Effects of infection with Rhynchosporium secalis on some components of growth and yield in two barley cultivars
Authors AffiliationsM.A. Jackson was Postgraduate Research Plant Pathologist in the Department of Plant Pathology, University of California, Davis; R.K. Webster was Professor of Plant Pathology and Plant Pathologist in the Experiment Station, Davis.
Hilgardia 49(4):1-14. DOI:10.3733/hilg.v49n04p014. April 1981.

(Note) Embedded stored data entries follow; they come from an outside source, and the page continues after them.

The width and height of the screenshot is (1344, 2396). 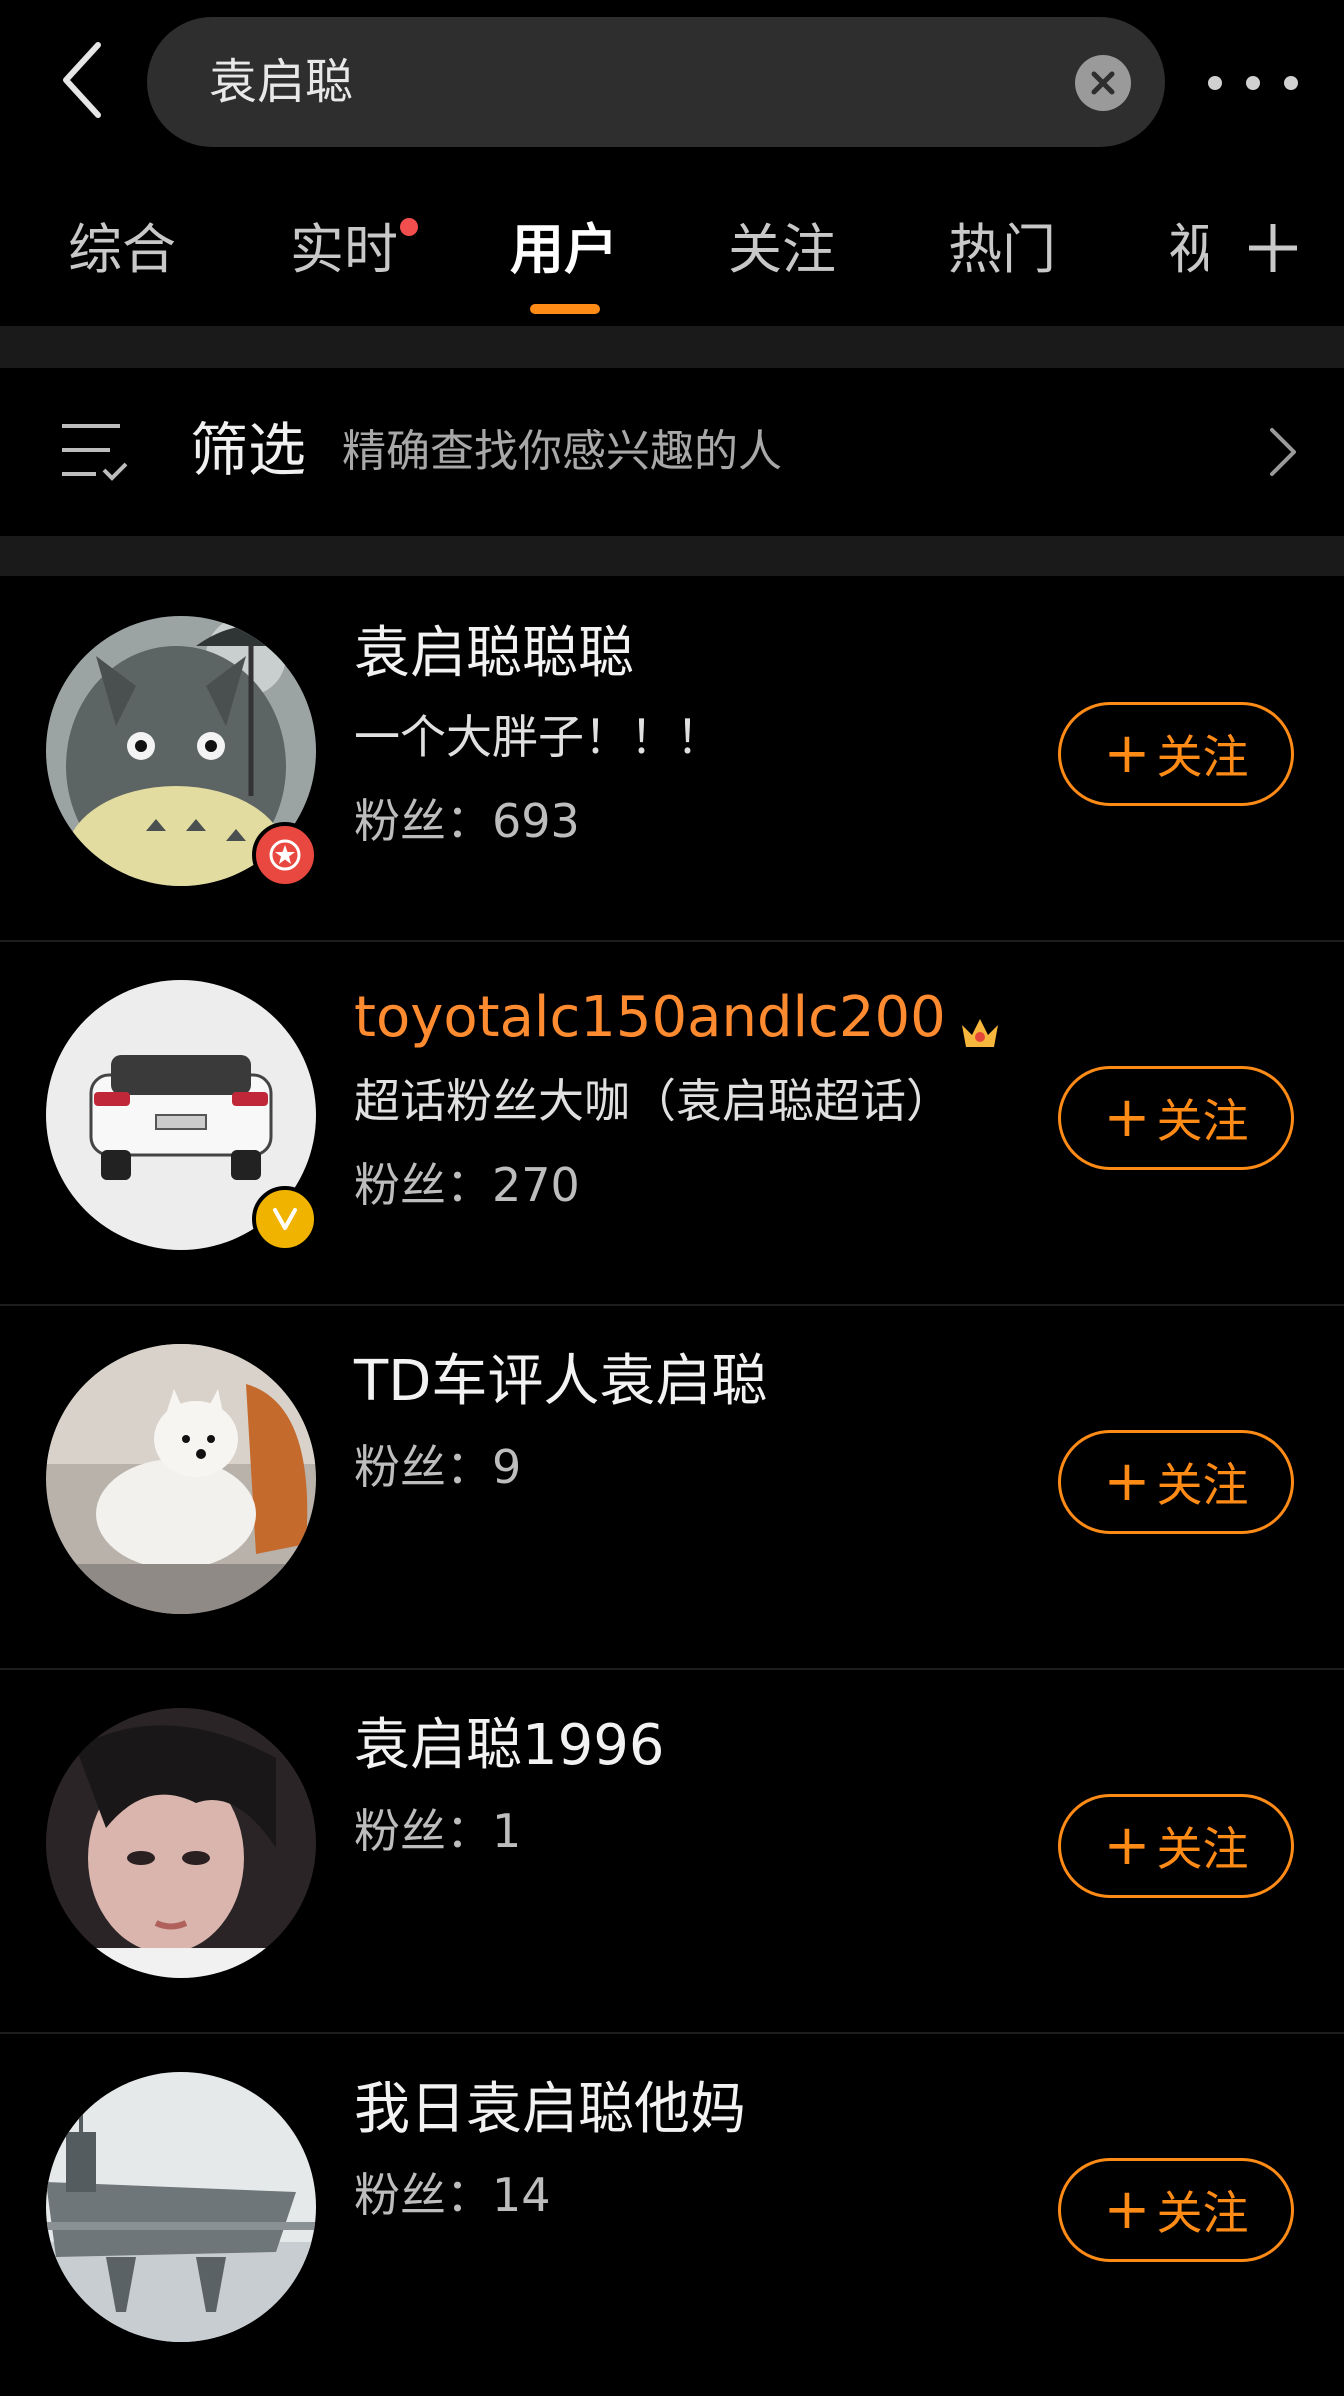 I want to click on user-fans: 粉丝：14, so click(x=452, y=2195).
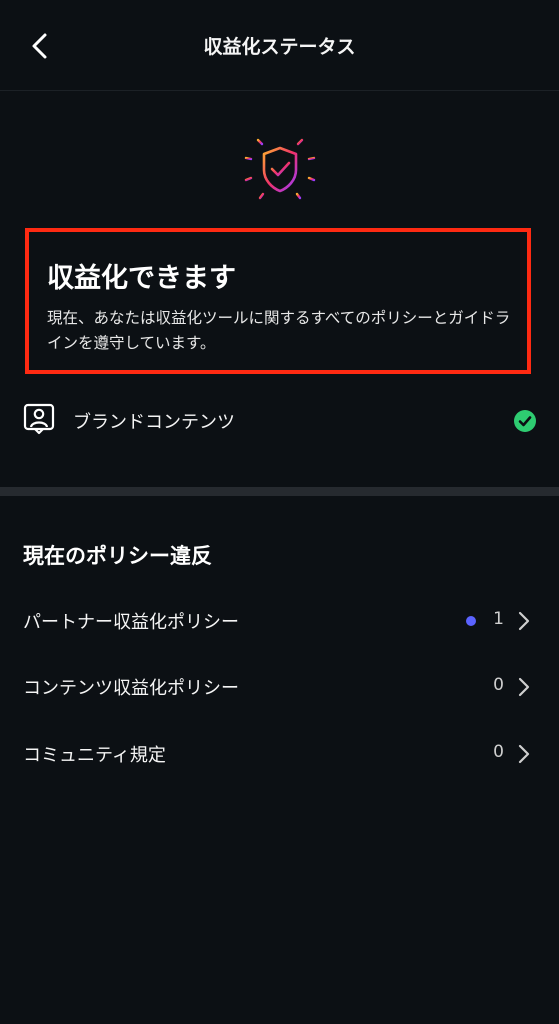  I want to click on section-divider, so click(280, 492).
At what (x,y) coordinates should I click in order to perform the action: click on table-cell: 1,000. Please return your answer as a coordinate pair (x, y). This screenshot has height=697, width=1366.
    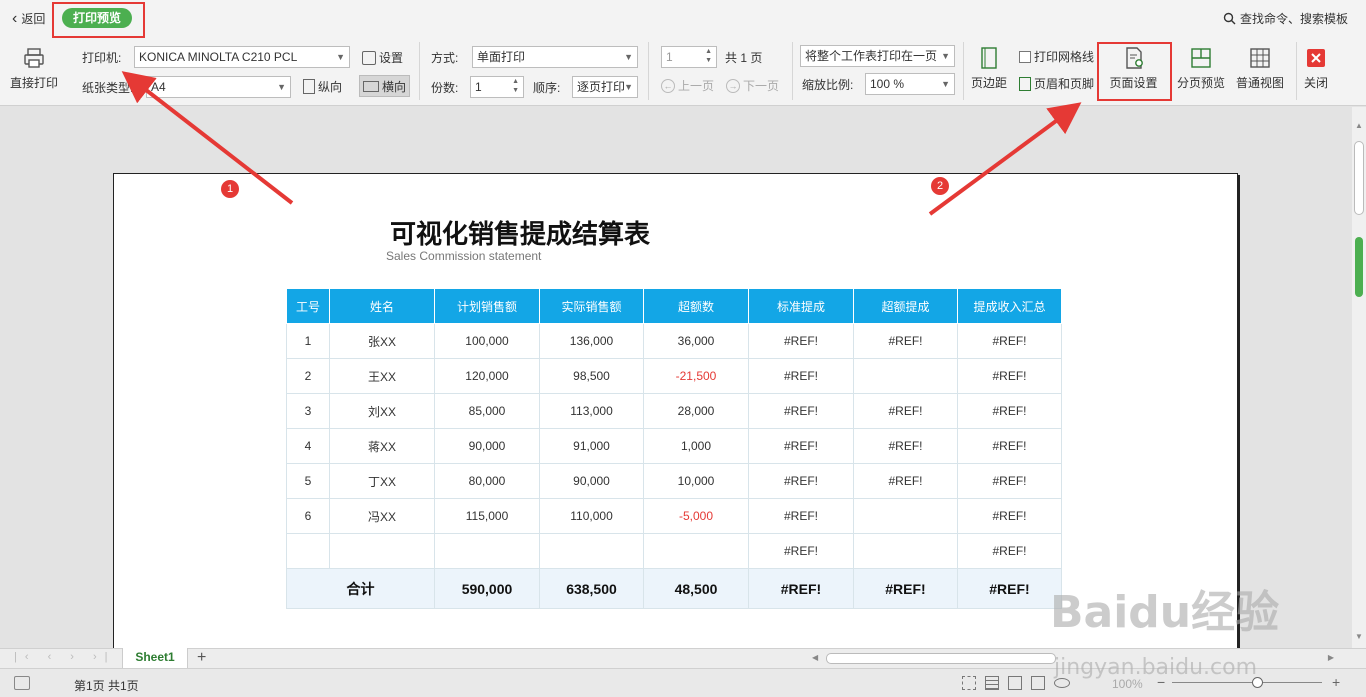
    Looking at the image, I should click on (696, 446).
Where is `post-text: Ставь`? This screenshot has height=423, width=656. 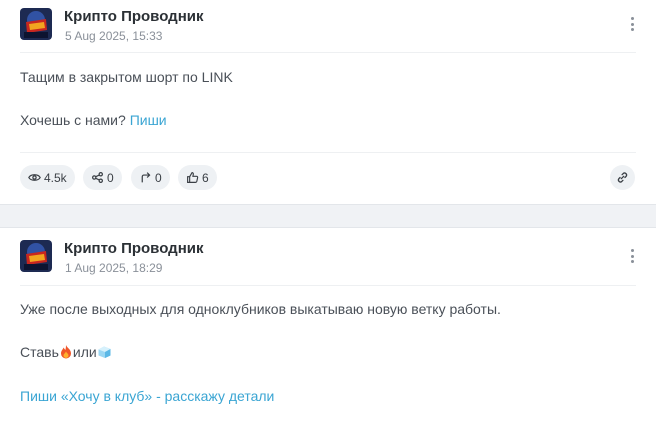 post-text: Ставь is located at coordinates (40, 352).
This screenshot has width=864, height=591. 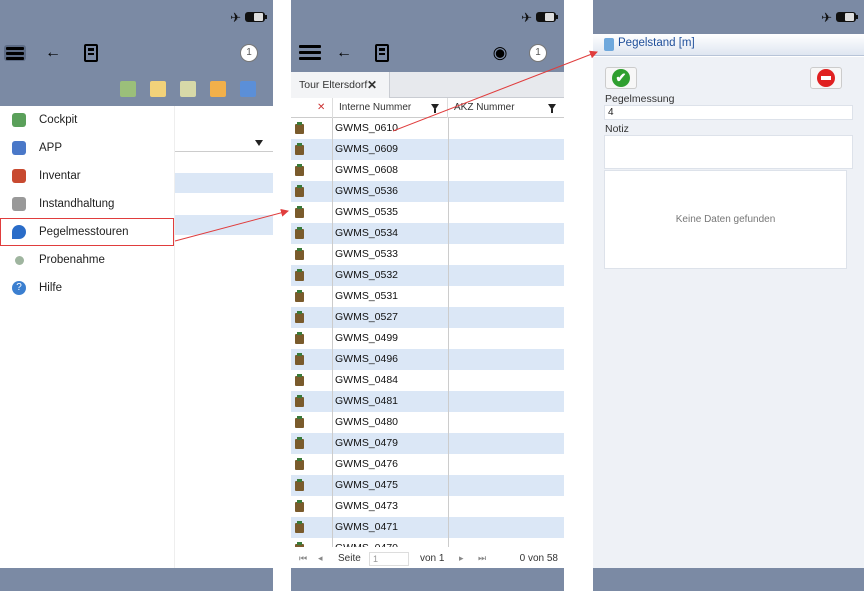 I want to click on menu-item-instandhaltung: Instandhaltung, so click(x=87, y=204).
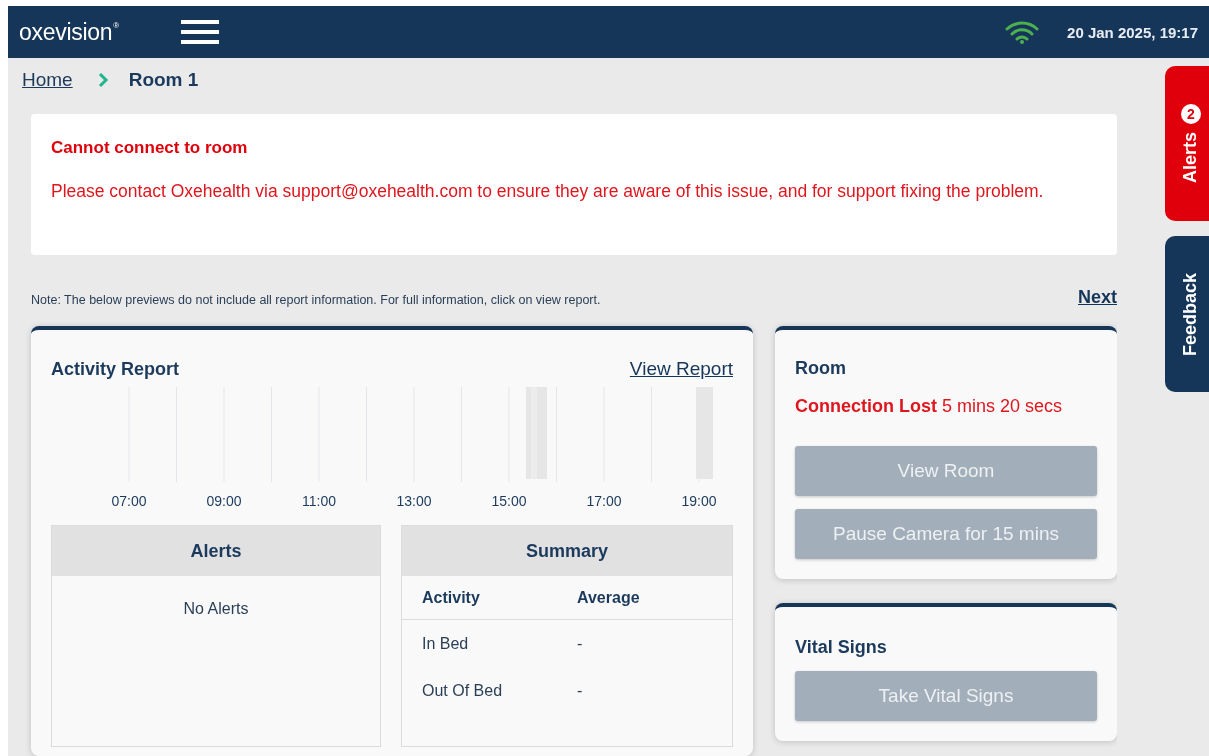 Image resolution: width=1209 pixels, height=756 pixels. What do you see at coordinates (821, 368) in the screenshot?
I see `card-title: Room` at bounding box center [821, 368].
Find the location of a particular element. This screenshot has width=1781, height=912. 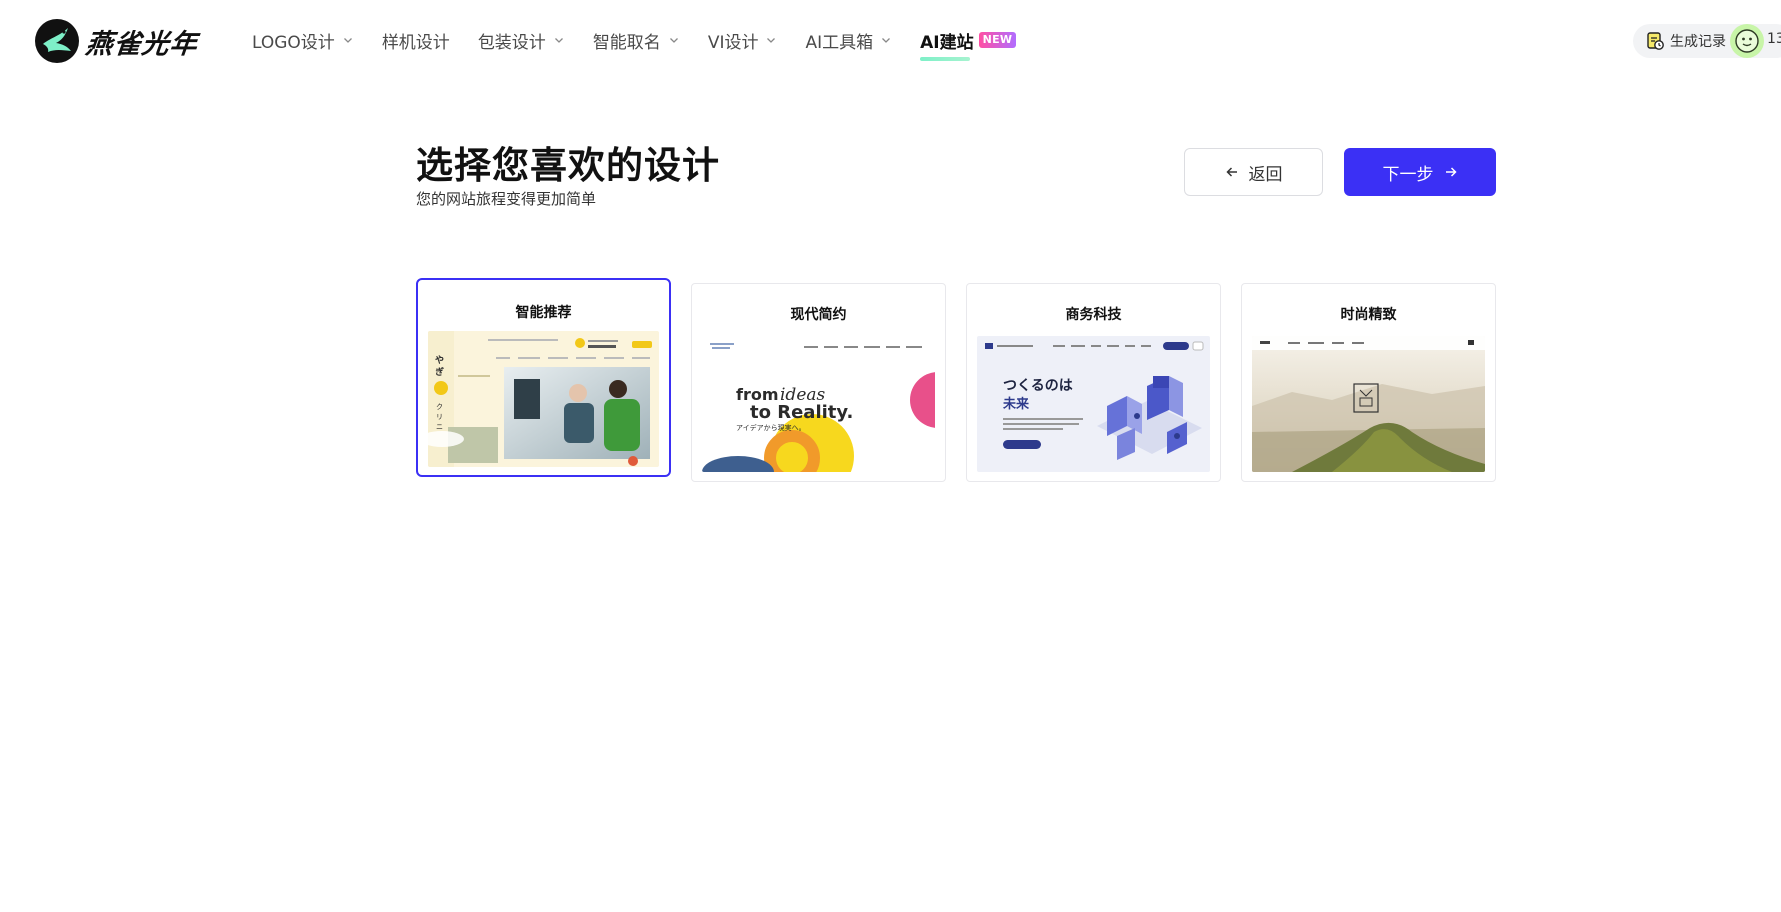

page-subtitle: 您的网站旅程变得更加简单 is located at coordinates (506, 199).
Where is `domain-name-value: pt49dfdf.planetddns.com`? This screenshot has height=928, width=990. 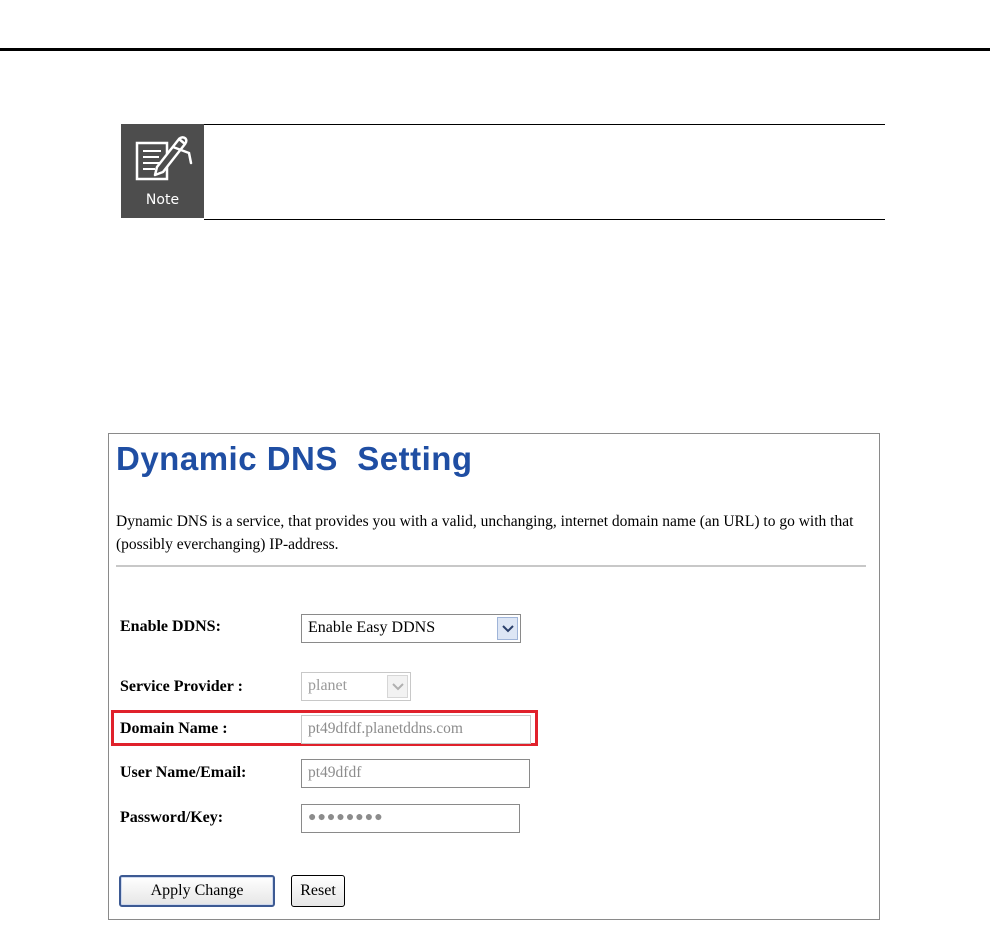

Two cultivars of barley, Numar and Briggs, differing in their susceptibility to Rhynchosporium secalis, but without any known vertical genes for disease resistance, were grown in replicate plots and either inoculated with race 74 of R. secalis or sprayed with Benlate for disease control. Measurements included height, numbers of various plant parts, leaf area, dry weight of plant parts, yield components and grain yield. Analysis of the data indicated the more resistant variety Briggs, outyielded the susceptible variety Numar, and differed in other growth components. Calculation of leaf life span indicated this was a key difference between varieties with respect to disease resistance. Further testing on the relationship between leaf life span and disease resistance is necessary, but measurement of leaf life span may be a useful tool in screening breeding material for a background level of horizontal resistance, as well as leading to better understanding of a mechanism of disease resistance.